Of the entries below, copy only those lines that contain the word "time".

※

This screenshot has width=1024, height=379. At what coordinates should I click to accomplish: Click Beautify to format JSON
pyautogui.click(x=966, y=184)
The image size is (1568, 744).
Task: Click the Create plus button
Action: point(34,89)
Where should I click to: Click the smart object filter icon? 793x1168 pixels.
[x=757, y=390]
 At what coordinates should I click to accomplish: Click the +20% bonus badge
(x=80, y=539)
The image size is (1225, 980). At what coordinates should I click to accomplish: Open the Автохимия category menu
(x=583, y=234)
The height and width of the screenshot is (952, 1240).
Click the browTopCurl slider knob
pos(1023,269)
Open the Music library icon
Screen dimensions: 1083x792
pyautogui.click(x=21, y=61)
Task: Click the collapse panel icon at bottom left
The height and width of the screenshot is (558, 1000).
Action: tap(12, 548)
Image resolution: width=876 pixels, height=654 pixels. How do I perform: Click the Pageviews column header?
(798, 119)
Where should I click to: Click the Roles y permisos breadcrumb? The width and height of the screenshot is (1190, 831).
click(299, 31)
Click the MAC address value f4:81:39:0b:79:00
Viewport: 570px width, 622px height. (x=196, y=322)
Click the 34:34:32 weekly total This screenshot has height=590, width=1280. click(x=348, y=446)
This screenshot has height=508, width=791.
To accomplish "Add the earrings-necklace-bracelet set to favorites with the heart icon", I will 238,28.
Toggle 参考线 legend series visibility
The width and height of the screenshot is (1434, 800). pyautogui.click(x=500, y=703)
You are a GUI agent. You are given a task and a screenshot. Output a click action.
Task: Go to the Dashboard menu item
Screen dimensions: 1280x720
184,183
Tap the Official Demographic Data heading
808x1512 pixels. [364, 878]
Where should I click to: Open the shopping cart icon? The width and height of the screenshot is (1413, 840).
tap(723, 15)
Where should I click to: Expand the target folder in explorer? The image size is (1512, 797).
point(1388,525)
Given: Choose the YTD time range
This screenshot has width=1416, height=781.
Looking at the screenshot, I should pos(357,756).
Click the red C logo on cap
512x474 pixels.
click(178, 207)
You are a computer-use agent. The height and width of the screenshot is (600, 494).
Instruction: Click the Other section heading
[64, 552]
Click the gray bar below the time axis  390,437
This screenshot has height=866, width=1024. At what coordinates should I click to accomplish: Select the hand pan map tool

※

» **SOLUTION FOR THIS PROBLEM**:
Given: Choose the YTD time range
Click the gray bar below the time axis  390,437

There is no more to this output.